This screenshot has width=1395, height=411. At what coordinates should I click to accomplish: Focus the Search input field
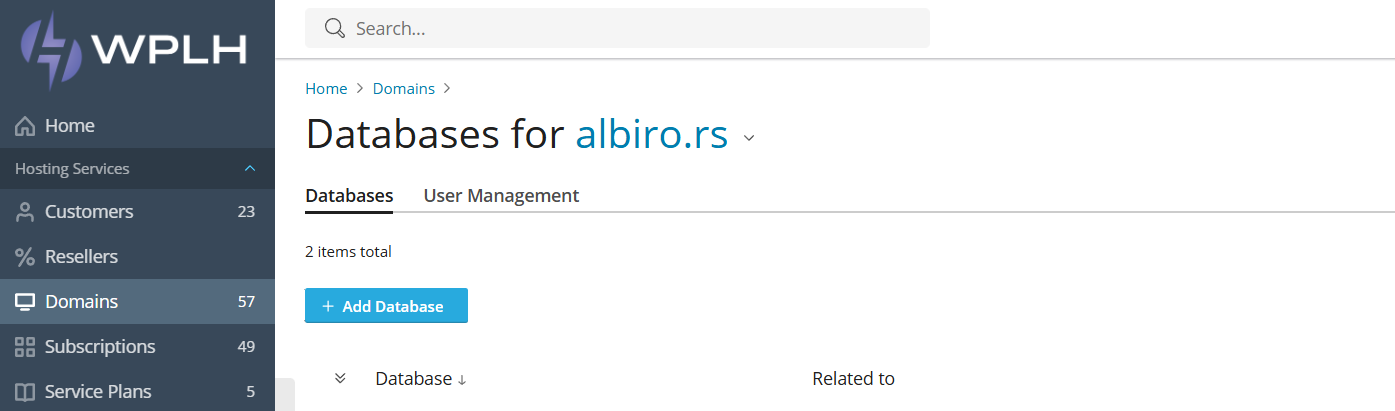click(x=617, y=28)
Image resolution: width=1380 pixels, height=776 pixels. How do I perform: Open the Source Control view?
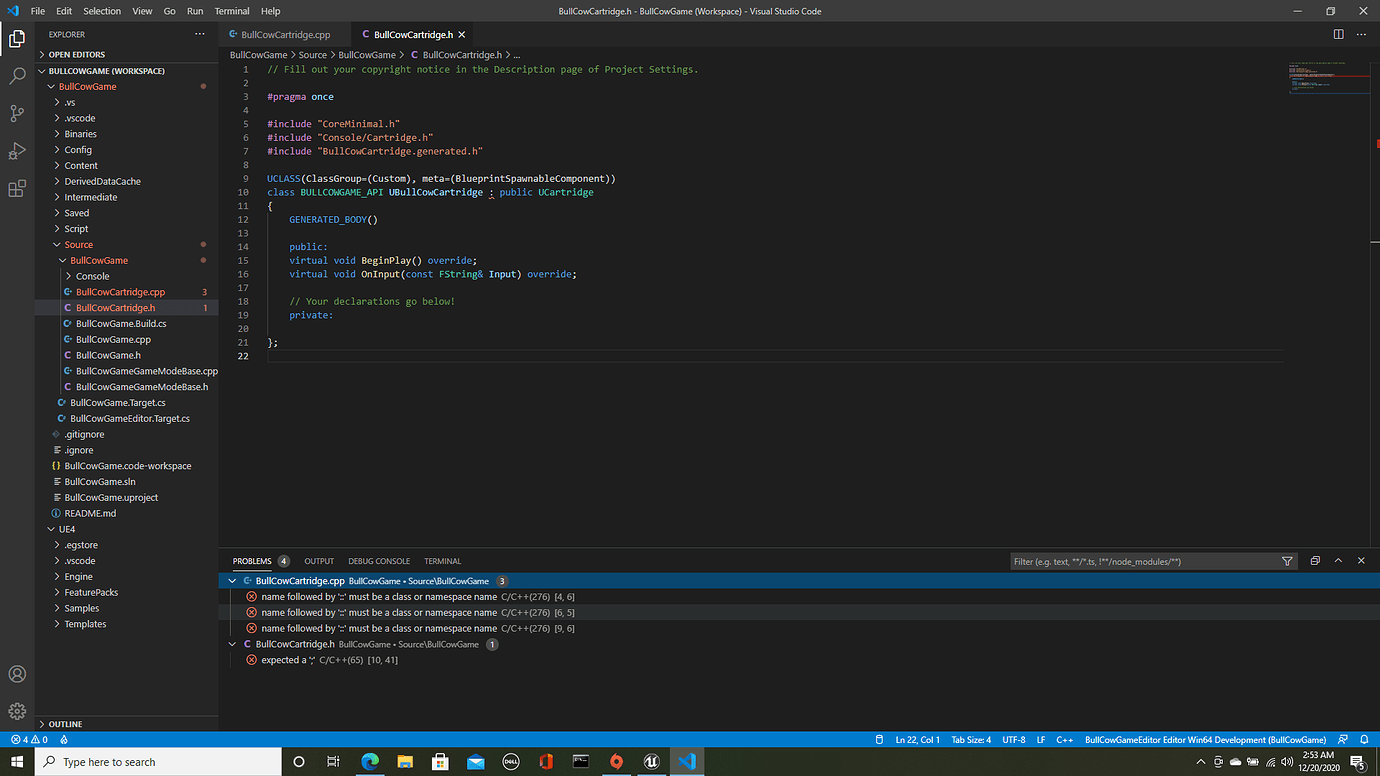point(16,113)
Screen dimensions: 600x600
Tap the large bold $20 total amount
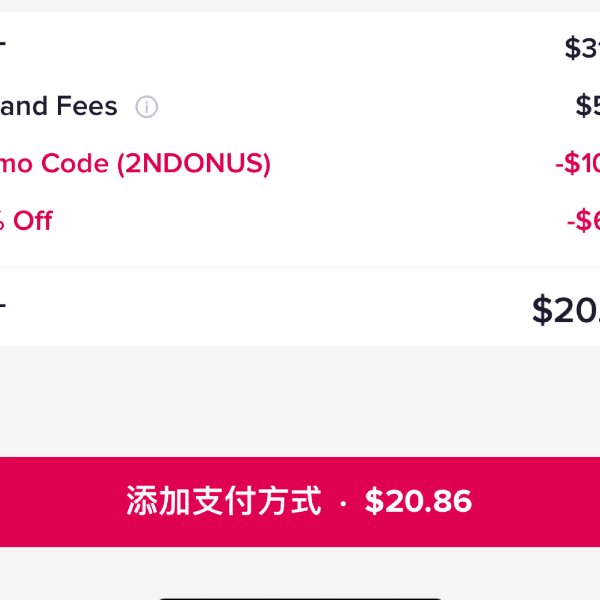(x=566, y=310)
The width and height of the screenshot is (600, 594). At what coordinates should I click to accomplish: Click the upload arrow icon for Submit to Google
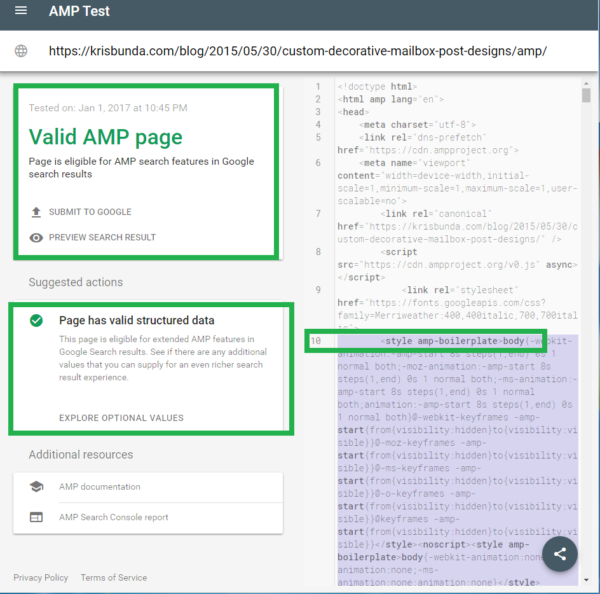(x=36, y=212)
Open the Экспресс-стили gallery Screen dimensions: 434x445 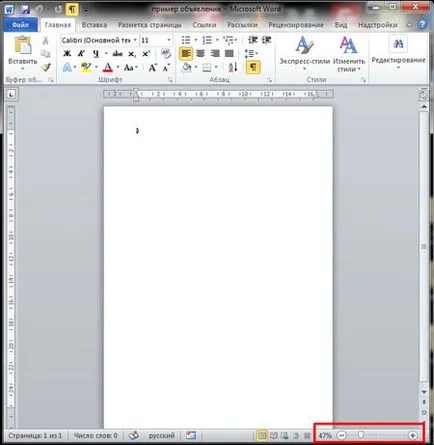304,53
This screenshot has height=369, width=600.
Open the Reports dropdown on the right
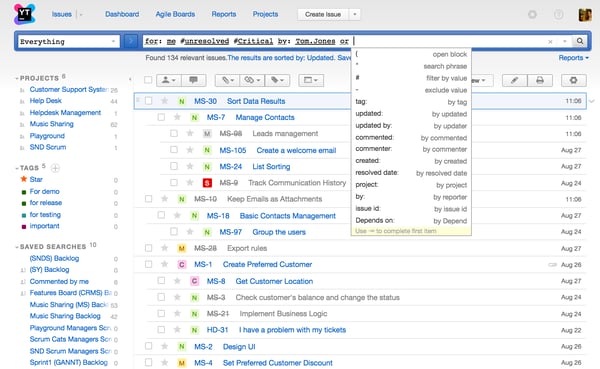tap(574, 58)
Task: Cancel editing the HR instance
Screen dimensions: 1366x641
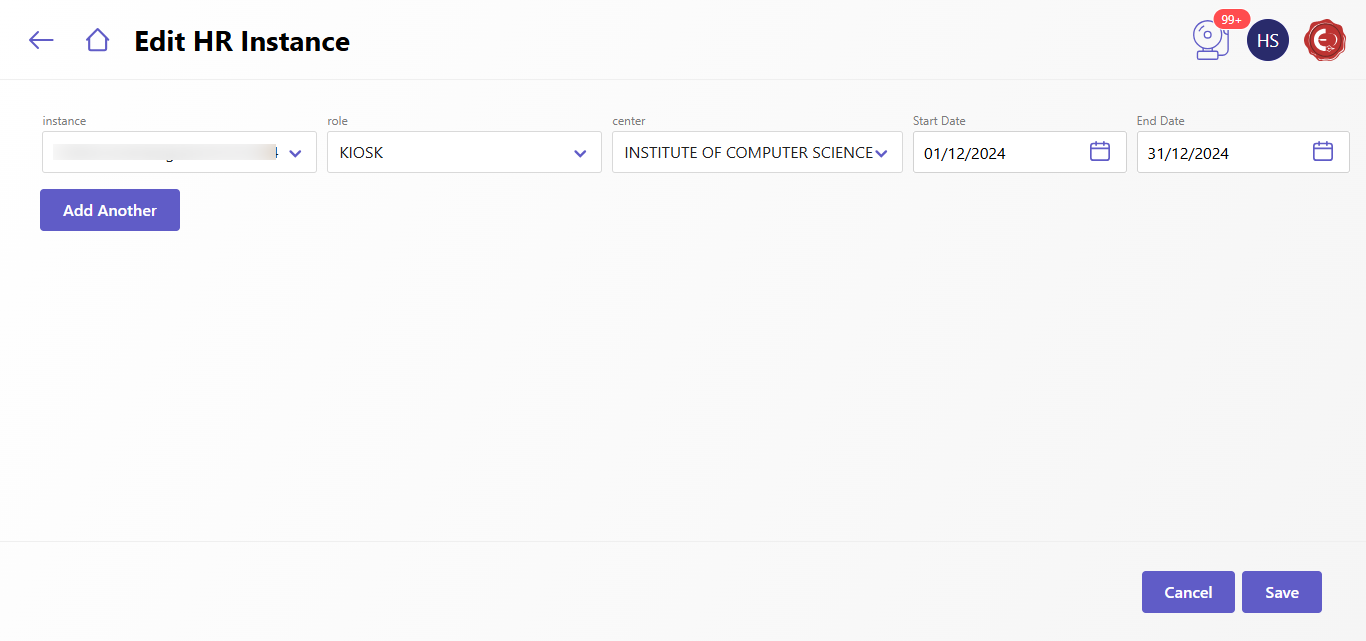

> [AIM OF THE TASK] The required output is the lines from the one containing "Task: Cancel editing the HR instance" through the end of the data, printed exactly, with no pictures.

> [OUTPUT OF THE EXERCISE]
Task: Cancel editing the HR instance
Screen dimensions: 1366x641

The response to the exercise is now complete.